B.2.2. KTKLN Sebagai Pelindung Bagi TKI KTKLN disebut-sebut pemerintah sebagai satu langkah maju pemerintah dalam memberikan perlindungan terhadap TKI karena hanya TKI yang ber-KTKLN saja yang akan diizinkan untuk berangkat bekerja ke luar negeri. Menurut pihak BP3TKI Jawa Tengah, hingga sejauh ini perlindungan yang diberikan oleh KTKLN yakni dalam bentuk data yang lengkap dan adanya asuransi yang ter-cover dalam KTKLN dimana melalui data tersebut keberadaan TKI dapat diakses dan dipantau oleh pemerintah ketika telah berada di negara penempatan. Namun, dalam kenyataannya KTKLN belum dapat melakukan fungsi perlindungan dan pengawasan secara 12
menyeluruh terhadap TKI saat di negara penempatan.

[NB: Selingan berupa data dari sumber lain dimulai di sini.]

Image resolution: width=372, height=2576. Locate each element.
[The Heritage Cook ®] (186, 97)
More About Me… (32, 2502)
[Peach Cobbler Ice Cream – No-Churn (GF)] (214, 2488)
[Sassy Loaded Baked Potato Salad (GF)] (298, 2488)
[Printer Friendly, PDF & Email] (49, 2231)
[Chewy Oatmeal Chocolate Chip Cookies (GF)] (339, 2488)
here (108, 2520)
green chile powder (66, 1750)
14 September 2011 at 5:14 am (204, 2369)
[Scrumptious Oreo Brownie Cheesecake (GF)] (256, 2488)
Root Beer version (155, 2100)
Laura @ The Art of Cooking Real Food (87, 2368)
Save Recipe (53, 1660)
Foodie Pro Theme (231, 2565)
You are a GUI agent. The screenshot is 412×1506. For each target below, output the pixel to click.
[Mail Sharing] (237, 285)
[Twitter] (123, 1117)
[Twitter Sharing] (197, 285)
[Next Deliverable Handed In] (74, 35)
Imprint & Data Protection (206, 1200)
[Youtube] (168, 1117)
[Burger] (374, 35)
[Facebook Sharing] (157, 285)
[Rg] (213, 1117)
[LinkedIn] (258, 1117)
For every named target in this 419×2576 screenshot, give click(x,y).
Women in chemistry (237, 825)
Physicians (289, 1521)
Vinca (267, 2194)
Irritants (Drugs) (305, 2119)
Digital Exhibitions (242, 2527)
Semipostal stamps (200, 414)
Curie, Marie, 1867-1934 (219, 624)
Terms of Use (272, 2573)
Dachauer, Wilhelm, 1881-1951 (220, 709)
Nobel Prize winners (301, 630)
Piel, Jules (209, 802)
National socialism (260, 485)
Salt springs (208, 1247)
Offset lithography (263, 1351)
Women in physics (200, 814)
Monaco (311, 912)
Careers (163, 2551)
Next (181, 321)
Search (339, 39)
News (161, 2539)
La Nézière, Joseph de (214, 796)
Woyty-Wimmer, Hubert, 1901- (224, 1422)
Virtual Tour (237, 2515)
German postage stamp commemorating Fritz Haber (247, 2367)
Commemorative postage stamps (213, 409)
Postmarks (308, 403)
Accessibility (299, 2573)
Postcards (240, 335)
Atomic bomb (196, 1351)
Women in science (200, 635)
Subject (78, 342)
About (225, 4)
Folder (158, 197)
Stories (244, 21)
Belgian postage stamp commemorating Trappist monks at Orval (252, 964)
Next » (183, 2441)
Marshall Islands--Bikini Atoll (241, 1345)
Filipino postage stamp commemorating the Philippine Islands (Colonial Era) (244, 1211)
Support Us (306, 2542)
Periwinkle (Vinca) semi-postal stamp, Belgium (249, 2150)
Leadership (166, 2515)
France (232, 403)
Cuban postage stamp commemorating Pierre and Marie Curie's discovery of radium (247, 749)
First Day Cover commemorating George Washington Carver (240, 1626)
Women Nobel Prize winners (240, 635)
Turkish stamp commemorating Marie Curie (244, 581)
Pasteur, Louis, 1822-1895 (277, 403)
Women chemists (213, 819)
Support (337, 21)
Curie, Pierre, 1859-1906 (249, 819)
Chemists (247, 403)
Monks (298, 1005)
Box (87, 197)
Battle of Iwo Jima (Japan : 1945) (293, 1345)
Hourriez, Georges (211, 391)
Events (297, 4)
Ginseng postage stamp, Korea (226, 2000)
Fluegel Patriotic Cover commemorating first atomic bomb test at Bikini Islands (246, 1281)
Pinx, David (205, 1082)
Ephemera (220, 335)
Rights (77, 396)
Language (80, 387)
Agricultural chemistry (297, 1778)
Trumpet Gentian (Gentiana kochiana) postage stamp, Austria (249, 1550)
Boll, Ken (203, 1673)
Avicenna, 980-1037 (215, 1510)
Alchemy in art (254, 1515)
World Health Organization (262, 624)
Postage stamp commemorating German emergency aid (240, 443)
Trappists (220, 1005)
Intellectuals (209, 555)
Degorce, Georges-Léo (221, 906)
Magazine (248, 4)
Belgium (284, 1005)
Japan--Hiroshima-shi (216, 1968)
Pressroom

KTKLN hanya berfungsi sebagai syarat berangkat yang ditunjukkan saat di bandara sehingga KTKLN belum dapat difungsikan sebagai perbankan maupun asuransi kesehatan di negara penempatan TKI. Dalam memberikan perlindungan kepada TKI, KTKLN tidak berlaku dan berfungsi di negara penempatan TKI dimana paspor dan visa merupakan dokumen yang diakui di luar negeri sebagai syarat tinggal TKI. Namun, apa yang dilakukan pemerintah terkait dengan kewajiban KTKLN juga perlu diapresiasi karena KTKLN dapat dipegang sendiri oleh TKI yang bersangkutan. Saat di negara penempatan, paspor dan visa TKI dipegang oleh majikan dan bukan oleh TKI, dengan pertimbangan itu pula maka pemerintah mewajibkan kepada semua TKI untuk memiliki KTKLN sehingga ketika ia mengalami masalah di negara penempatan ia masih mempunyai pegangan identitas sebagai bukti bahwa TKI tersebut diberangkatkan secara legal.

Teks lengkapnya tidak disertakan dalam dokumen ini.